There is currently a push to evaluate teacher preparation programs based in part on the value-added of their graduates. Predictably, this is a highly controversial issue, and the research supporting it is, to be charitable, still underdeveloped. At present, the evidence suggests that the differences in effectiveness between teachers trained by different prep programs may not be particularly large (see here, here, and here), though there may be exceptions (see this paper).
In the meantime, there’s an interesting little conflict underlying the debate about measuring preparation programs’ effectiveness, one that’s worth pointing out. For the purposes of this discussion, let’s put aside the very important issue of whether the models are able to account fully for where teaching candidates end up working (i.e., bias in the estimates based on school assignments/preferences), as well as (valid) concerns about judging teachers and preparation programs based solely on testing outcomes. All that aside, any assessment of preparation programs using the test-based effectiveness of their graduates is picking up on two separate factors: How well they prepare their candidates; and who applies to their programs in the first place.

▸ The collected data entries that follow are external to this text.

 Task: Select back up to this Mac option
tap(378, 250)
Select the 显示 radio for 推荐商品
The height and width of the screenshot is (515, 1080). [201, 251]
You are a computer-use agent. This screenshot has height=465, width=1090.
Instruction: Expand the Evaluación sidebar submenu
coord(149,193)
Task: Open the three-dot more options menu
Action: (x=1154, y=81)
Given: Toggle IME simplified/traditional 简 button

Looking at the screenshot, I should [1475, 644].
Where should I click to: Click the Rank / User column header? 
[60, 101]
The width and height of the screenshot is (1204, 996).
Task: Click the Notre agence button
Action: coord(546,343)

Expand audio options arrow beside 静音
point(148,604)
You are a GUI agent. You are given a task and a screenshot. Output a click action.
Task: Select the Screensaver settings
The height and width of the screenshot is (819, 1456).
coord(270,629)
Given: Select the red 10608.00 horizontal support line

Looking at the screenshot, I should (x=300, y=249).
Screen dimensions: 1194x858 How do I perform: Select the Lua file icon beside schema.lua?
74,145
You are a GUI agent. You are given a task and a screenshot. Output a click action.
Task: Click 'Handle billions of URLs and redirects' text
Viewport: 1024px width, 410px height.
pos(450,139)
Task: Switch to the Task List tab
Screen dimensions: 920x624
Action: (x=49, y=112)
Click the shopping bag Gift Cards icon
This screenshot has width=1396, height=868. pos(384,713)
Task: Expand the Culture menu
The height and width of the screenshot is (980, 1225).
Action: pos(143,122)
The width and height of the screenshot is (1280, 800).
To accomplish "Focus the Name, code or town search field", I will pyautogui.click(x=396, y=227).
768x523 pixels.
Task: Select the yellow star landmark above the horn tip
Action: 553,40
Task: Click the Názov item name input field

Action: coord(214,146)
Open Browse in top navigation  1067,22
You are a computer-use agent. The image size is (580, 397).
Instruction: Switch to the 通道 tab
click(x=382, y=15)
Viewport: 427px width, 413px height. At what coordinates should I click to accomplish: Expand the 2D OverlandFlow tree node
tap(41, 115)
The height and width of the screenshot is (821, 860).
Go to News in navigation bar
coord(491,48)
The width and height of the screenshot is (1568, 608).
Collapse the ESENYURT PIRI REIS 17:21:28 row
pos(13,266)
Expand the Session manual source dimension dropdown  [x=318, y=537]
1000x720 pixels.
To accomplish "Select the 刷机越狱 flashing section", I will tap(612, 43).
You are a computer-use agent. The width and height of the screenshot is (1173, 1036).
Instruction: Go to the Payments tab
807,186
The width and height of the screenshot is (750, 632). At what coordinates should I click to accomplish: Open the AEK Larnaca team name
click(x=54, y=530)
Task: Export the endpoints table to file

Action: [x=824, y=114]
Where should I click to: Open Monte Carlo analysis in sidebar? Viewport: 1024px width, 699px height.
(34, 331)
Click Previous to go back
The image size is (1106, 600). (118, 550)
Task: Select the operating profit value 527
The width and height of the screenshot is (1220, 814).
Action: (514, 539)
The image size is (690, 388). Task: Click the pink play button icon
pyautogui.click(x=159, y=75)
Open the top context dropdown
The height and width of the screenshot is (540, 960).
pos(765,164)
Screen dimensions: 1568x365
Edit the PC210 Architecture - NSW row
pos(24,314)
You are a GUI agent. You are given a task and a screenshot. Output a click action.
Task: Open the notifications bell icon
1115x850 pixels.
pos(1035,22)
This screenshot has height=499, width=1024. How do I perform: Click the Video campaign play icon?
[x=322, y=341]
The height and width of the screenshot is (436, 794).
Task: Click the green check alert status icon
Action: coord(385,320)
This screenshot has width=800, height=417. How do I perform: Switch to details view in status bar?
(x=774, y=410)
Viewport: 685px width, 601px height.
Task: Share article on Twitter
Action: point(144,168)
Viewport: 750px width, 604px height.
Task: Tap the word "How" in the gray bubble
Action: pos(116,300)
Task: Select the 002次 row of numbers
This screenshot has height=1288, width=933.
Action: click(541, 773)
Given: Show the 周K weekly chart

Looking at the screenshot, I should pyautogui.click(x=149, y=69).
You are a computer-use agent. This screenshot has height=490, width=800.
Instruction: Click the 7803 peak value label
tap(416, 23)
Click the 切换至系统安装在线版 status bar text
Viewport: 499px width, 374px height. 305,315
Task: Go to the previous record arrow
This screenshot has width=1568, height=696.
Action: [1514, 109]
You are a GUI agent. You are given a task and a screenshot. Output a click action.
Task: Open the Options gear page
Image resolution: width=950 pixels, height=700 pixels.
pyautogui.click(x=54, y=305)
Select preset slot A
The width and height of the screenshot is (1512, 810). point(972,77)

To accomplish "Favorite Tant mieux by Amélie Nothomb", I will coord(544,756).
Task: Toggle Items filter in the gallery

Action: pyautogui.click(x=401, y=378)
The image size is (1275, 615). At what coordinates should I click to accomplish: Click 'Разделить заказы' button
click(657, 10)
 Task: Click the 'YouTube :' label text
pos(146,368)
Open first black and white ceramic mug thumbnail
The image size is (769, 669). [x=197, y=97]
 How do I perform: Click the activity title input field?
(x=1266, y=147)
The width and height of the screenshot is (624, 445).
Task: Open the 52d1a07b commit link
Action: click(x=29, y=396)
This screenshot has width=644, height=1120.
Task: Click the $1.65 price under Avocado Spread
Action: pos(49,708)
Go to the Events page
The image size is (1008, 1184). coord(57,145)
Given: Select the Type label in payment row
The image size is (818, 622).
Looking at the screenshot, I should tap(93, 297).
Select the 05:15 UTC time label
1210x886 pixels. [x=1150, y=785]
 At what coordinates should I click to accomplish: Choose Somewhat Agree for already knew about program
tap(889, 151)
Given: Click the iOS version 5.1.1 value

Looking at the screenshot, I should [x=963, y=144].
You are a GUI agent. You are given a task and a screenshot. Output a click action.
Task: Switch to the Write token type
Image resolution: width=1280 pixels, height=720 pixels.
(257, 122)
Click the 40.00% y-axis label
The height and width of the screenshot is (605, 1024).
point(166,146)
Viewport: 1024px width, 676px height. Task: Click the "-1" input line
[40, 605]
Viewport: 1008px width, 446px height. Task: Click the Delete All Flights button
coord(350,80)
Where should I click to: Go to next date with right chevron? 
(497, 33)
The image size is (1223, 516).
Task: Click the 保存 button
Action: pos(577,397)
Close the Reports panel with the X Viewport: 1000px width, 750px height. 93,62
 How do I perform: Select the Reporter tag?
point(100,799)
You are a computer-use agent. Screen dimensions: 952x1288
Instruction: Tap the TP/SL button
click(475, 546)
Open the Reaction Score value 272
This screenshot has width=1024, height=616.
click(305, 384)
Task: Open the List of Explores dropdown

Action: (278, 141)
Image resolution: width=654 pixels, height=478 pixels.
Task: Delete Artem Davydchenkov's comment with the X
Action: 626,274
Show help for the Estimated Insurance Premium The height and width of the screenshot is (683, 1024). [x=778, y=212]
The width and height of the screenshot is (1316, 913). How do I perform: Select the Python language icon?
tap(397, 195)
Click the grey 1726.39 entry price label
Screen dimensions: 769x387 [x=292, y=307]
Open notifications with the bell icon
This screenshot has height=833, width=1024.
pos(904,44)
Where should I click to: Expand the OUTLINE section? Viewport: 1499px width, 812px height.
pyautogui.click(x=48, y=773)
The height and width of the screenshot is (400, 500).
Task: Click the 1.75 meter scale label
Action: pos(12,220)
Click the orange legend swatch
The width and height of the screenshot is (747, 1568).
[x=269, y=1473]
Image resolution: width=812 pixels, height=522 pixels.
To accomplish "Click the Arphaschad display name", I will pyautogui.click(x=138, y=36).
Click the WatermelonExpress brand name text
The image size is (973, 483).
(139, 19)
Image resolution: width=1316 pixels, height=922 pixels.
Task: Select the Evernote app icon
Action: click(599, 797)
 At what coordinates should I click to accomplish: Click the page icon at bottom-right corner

In other words, programs that attract and enroll highly talented candidates might look good even if they don’t do a particularly good job preparing teachers for their eventual assignments. But does that really matter?
Put differently, should we judge the effectiveness of preparation programs despite knowledge that we are most likely doing so based in part on the candidates they attract, and not just how well the programs actually “work?"
The first point I would make is that these two factors are unlikely to be completely independent – i.e., perhaps programs attract talented candidates in part because they are high-quality.
Moreover, there are important contexts in which the information might be useful even if there is selection bias. A school or district looking to recruit strong new teachers may not place much emphasis on this distinction – they just want to hire good people, and if a given preparation program offers them good people, schools and districts may not be particularly concerned about separating selection from program effects. In short, whether or not preparation programs attract strong candidates is part of the package.
But this approach also carries risks, particularly in an accountability context. For instance, many factors besides the actual quality of programs, such as tuition costs or location, might influence the applicants they attract. If states decide to reward or punish preparation programs based on their graduates’ value-added, they might end up punishing effective programs due to nothing more than the students they enroll (and, once again, there are pretty serious issues with where these candidates end up teaching, and how that affects the scores).
In addition, to the degree prep programs look at each other’s value-added scores as a signal of how good their programs are, there may be a tendency to adopt practices of high-scoring programs, and move away from practices of low-scoring programs, under the extremely shaky assumption that the value-added scores are valid for that purpose.
This is a matter of how the estimates are used, and who is using them. If you’re a school or district looking to hire teachers, you might benefit from including the value-added scores as one of your criteria (hopefully, one among many others).
In contrast, if your purpose is to hold prep programs accountable for their results, then you’d be well advised to interpret these estimates with extreme caution, as they’re picking up on confounding factors (selection) that the programs cannot control. And the same basic message applies to prospective teachers choosing a program for themselves. The fact that a given program’s graduates have high value-added scores doesn’t necessarily mean that the program is the reason why – i.e., it may not speak to whether or not the program will make the prospective student more effective.
This problem – disentangling program from selection effects - is a very common one in education research (and that in other fields as well). As is the case with school rating systems, the best solution is for people to understand that the estimates can mean different things depending on the context in which they're employed.
And I am very concerned that this critical detail isn’t receiving enough attention, and that states (e.g., Tennessee) are rushing to publish the prep program value-added ratings not only before the evidence is mature enough, but, even more basically, without sufficient explanation of how they should be interpreted.
- Matt Di Carlo